On the Friday before Labor Day, President Trump gathered top advisers in the Situation Room to consider what could be among the profound decisions of his presidency — a peace plan with the Taliban after 18 years of grinding, bloody war in Afghanistan.

The meeting brought to a head a bristling conflict dividing his foreign policy team for months, pitting Secretary of State Mike Pompeo against John R. Bolton, the national security adviser, in a battle for the competing instincts of a president who relishes tough talk but promised to wind down America’s endless wars.

As they discussed terms of the agreement, Mr. Pompeo and his negotiator, Zalmay Khalilzad, made the case that it would enable Mr. Trump to begin withdrawing troops while securing a commitment from the Taliban not to shelter terrorists. Mr. Bolton, beaming in by video from Warsaw, where he was visiting, argued that Mr. Trump could keep his campaign pledge to draw down forces without getting in bed with killers swathed in American blood.

Mr.
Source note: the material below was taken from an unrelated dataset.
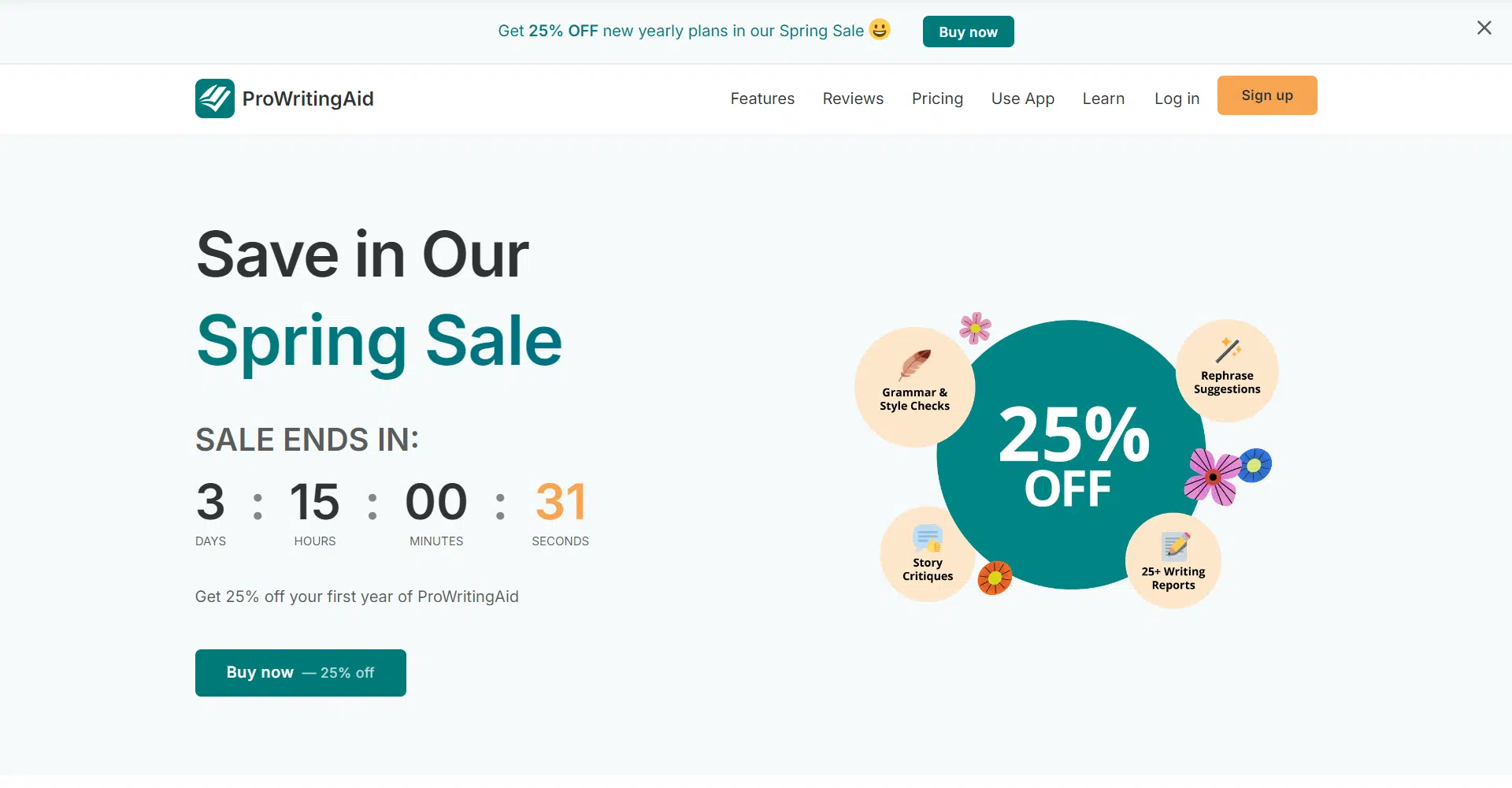The image size is (1512, 788).
Task: Click the ProWritingAid brand name text
Action: [308, 98]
Trump made no decision on the spot, but at some point during the meeting the idea was floated to finalize the negotiations in Washington, a prospect that appealed to the president’s penchant for dramatic spectacle. Mr. Trump suggested that he would even invite President Ashraf Ghani of Afghanistan, whose government has not been party to the talks, and get him to sign on.

In the days that followed, Mr. Trump came up with an even more remarkable idea — he would not only bring the Taliban to Washington, but to Camp David, the crown jewel of the American presidency. The leaders of a rugged militant organization deemed terrorists by the United States would be hosted in the mountain getaway used for presidents, prime ministers and kings just three days before the anniversary of the Sept. 11, 2001, attacks that led to the Afghan war.

Thus began an extraordinary few days of ad hoc diplomatic wrangling that upended the talks in a weekend Twitter storm. On display were all of the characteristic traits of the Trump presidency — the yearning ambition for the grand prize, the endless quest to achieve what no other president has achieved, the willingness to defy convention, the volatile mood swings and the tribal infighting.

What would have been one of the biggest headline-grabbing moments of his tenure was put together on the spur of the moment and then canceled on the spur of the moment. The usual National Security Council process was dispensed with; only a small circle of advisers was even clued in.